Regarding the "all men are created equal" clause of the Declaration of Independence, Kendall interpreted "equal" to refer to equality before the law rather than liberal egalitarianism in a socioeconomic sense.

==Personal life and death==
Kendall's first two marriages were annulled. His first marriage to Katherine Tuach began in 1935 and ended in divorce in 1951. His second marriage was to Anne Brunsdale, an employee he had supervised at the Central Intelligence Group and niece of North Dakota Governor Norman Brunsdale; it began in 1952 and ended in divorce in 1956. His third marriage, to Nellie Cooper, began in 1966.

He died of a heart attack at home on June 30, 1967.

==Legacy==
He is often forgotten as a founder of the conservative movement because he never wrote a "big book," rather he put together a collection of reviews and essays.

Kendall is the model for the character Jesse Frank in Sidney Zion's 1990 novel Markers.

==Bibliography==
===Books by Kendall===
- Baseball: How to Play It and How to Watch It (1927, as Alan Monk), Haldeman-Julius Publications.
- Democracy and the American Party System (1956 with Austin Ranney), Harcourt, Brace.
- John Locke and the Doctrine of Majority-Rule (1959), The University of Illinois Press.
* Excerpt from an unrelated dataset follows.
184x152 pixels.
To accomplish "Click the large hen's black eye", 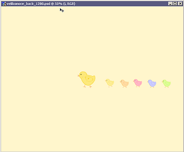I will (x=81, y=74).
Full text
- The Conservative Affirmation (1963) (republished in 1985 by Regnery Books).
- Willmoore Kendall Contra Mundum (1971, edited by Nellie Kendall), Arlington House (republished in 1994 by University Press of America, ISBN 0-8191-9067-5).
- The Basic Symbols of the American Political Tradition (1970, with George W. Carey), Louisiana State University Press (republished in 1995 by Catholic University of America Press. ISBN 0-8132-0826-2).
- Oxford Years: Letters of Willmore Kendall to His Father (1993, edited by Yvonna Kendall Mason), ISI Books. ISBN 1-882926-02-1

===About Kendall===
- Willmoore Kendall: Maverick of American Conservatives, Alvis, John, and Murley, John, eds. Lexington Books. (Review.)